Tellurian salvaged some value for investors, providing them a much higher sale price than its recent trading level. The transaction also gives investors value certainty, assuming the deal closes in the fourth quarter, as the companies expect. However, the sale represents a departure from the company's plan to remain independent and develop Driftwood to maximize shareholder value.
What this deal means for investors
For Tellurian shareholders, the sale to Woodside Energy represents the end of an era.

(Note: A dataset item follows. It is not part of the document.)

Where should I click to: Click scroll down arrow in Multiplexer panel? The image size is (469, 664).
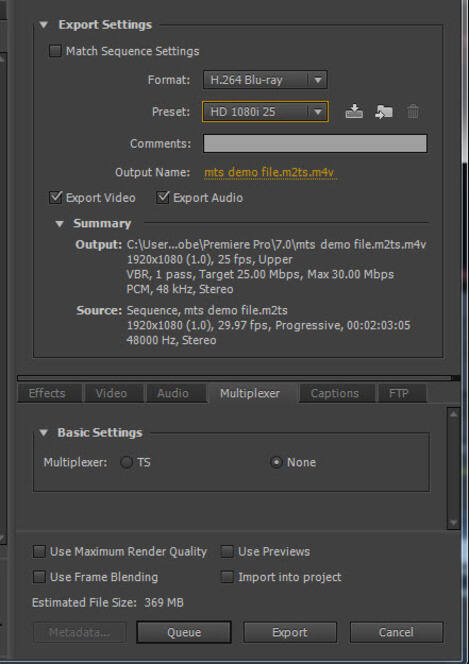coord(453,523)
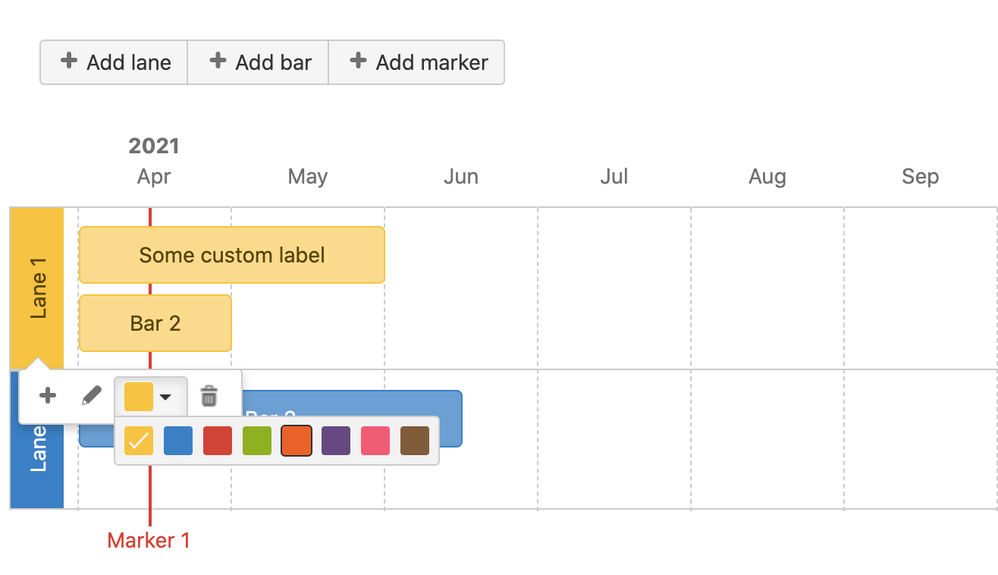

Investors had hoped that it would be able to develop its proposed Driftwood LNG project, which could have created significant value.
However, after careful consideration, the company's board realized that it couldn't manage the risks and costs associated with developing such a massive project.While Tellurian sought equity investors to help finance a portion of the enormous investment, the company would have struggled to fund its share of the development. Ultimately, the sale to Woodside will enable investors to recoup a little bit more value.
For Woodside Energy investors, the deal is a potential needle mover over the long term. The company believes that buying Tellurian will create a global LNG powerhouse. It's purchasing a fully permitted LNG development project for $1.2 billion, which is an attractive entry point considering that Tellurian has already invested more than $1 billion into the project. Unlike Tellurian, Woodside Energy has the financial resources to develop Driftwood LNG.
Woodside also has expertise in developing LNG projects. It's currently building its Pluto Train 2 project in Australia (with Driftwood's contractor Bechtel). It plans to make a positive final investment decision on phase one of Driftwood's development in the first quarter of next year.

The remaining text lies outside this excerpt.